Expressive power (computer science)

In computer science, the expressive power (also called expressiveness or expressivity) of a language is the breadth of ideas that can be represented and communicated in that language. The more expressive a language is, the greater the variety and quantity of ideas it can be used to represent.

For example, the Web Ontology Language expression language profile (OWL2 EL) lacks ideas (such as negation) which can be expressed in OWL2 RL (rule language). OWL2 EL may therefore be said to have less expressive power than OWL2 RL. These restrictions allow more efficient (polynomial time) reasoning in OWL2 EL than in OWL2 RL. So OWL2 EL trades some expressive power for more efficient reasoning (processing of the knowledge representation language).

^[1]

The term expressive power may be used with a range of meaning. It may mean a measure of the ideas expressible in that language:^[2]

• regardless of ease (theoretical expressivity)
• concisely and readily (practical expressivity)
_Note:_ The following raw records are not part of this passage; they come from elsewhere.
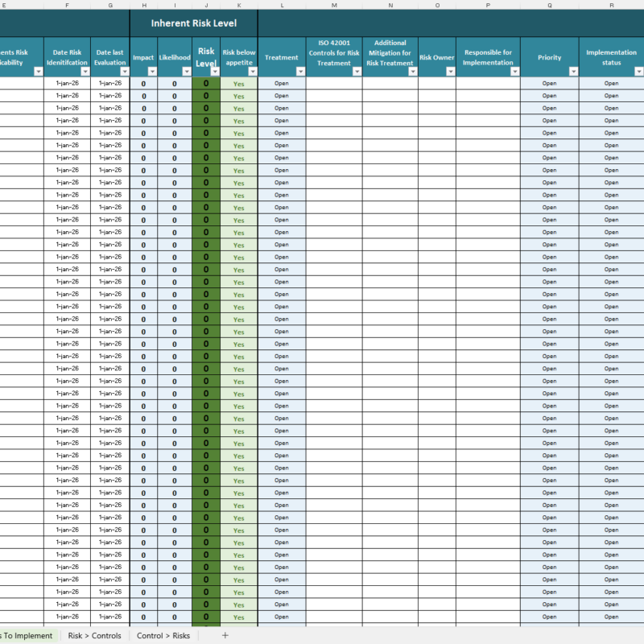Image resolution: width=644 pixels, height=644 pixels.
Task: Select the first Open cell under Treatment
Action: 282,83

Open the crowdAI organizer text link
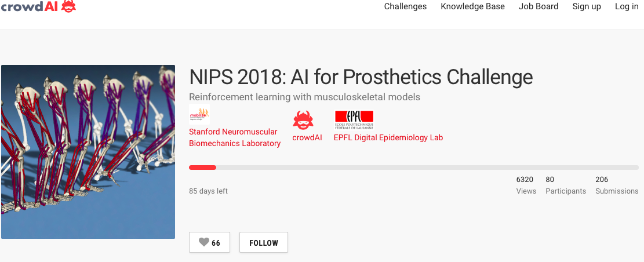(x=307, y=138)
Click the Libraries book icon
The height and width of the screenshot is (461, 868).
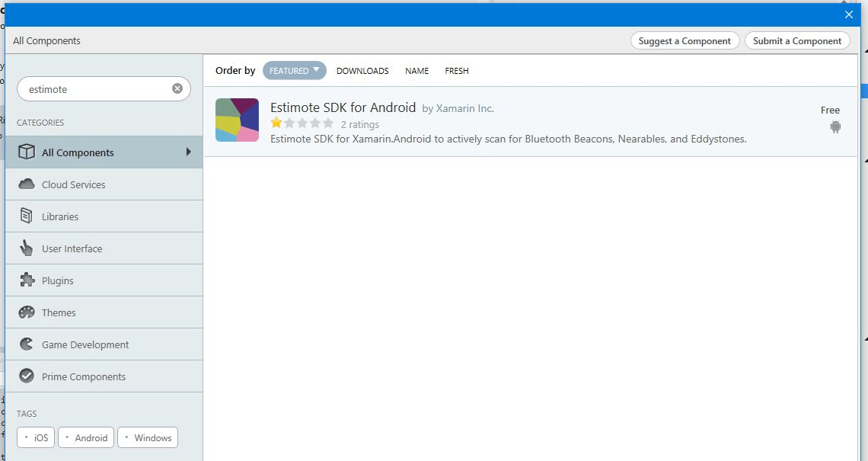tap(27, 216)
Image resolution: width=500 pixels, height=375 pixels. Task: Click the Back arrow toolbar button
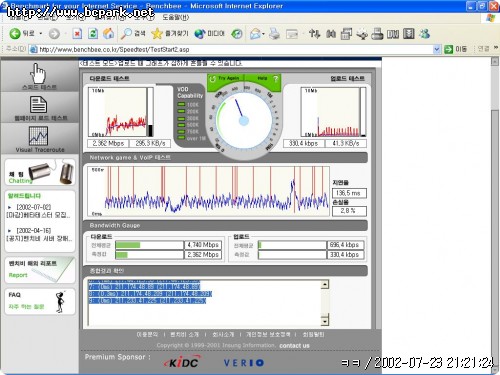point(21,33)
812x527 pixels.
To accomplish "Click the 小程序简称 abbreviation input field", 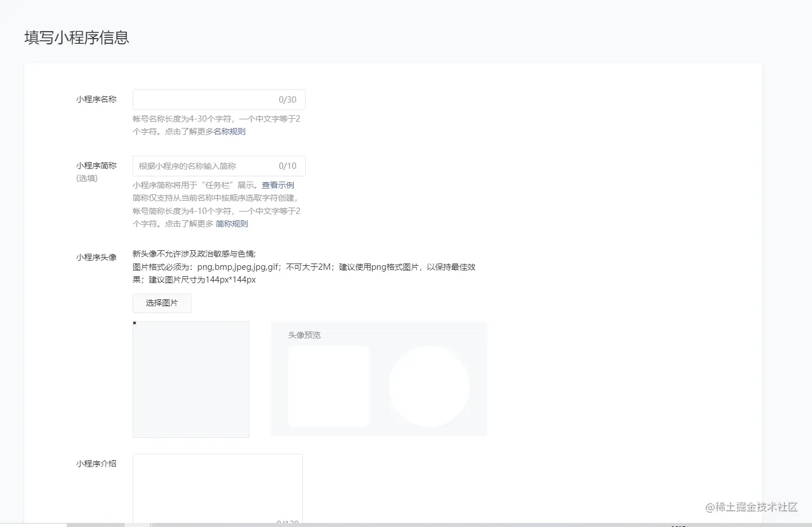I will point(196,165).
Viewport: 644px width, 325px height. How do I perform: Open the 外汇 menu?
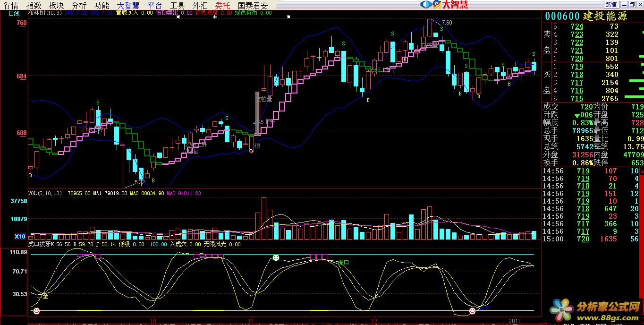(x=200, y=6)
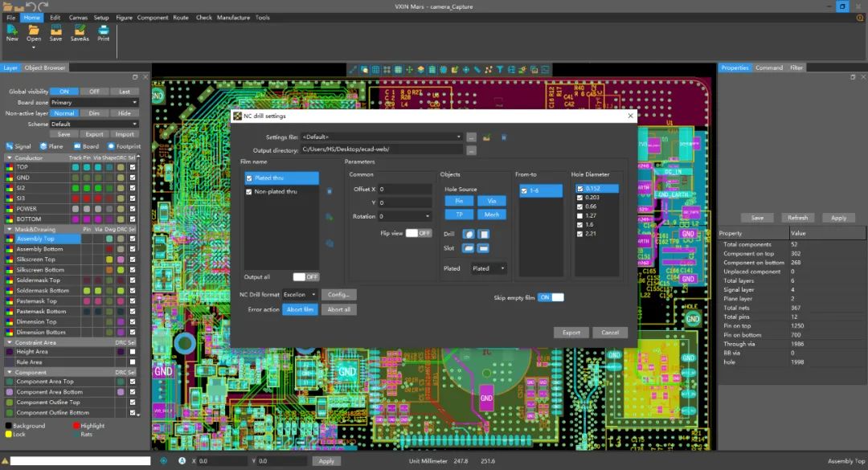Open the Manufacture menu

coord(233,18)
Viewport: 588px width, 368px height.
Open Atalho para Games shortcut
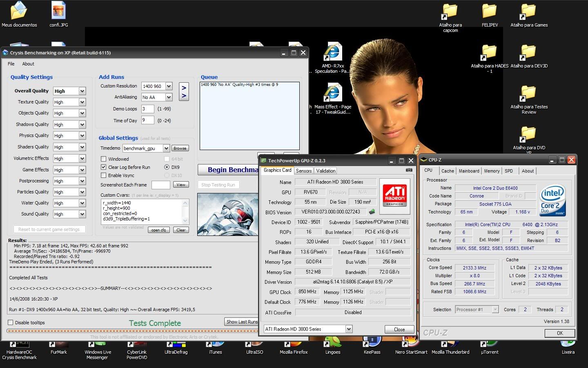[528, 12]
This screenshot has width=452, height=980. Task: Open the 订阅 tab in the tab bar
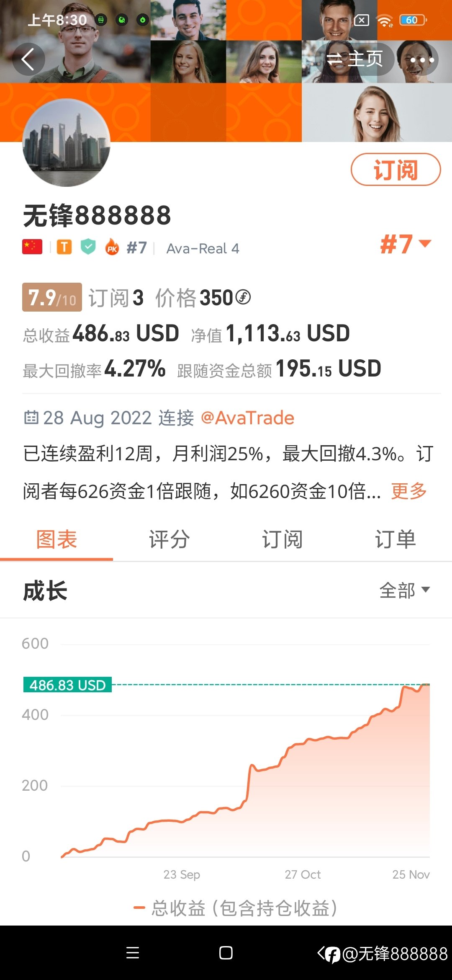283,539

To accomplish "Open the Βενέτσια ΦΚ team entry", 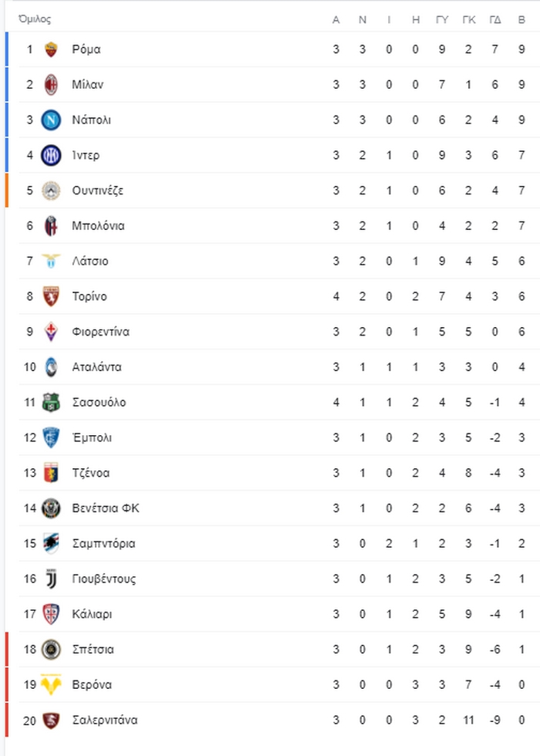I will tap(106, 508).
The first sense dominates in areas of mathematics and logic that deal with the formal description of languages and their meaning, such as formal language theory, mathematical logic and process algebra.^[2]

In informal discussions, the term often refers to the second sense, or to both. This is often the case when discussing programming languages.^{[3][page needed]} Efforts have been made to formalize these informal uses of the term.^[4]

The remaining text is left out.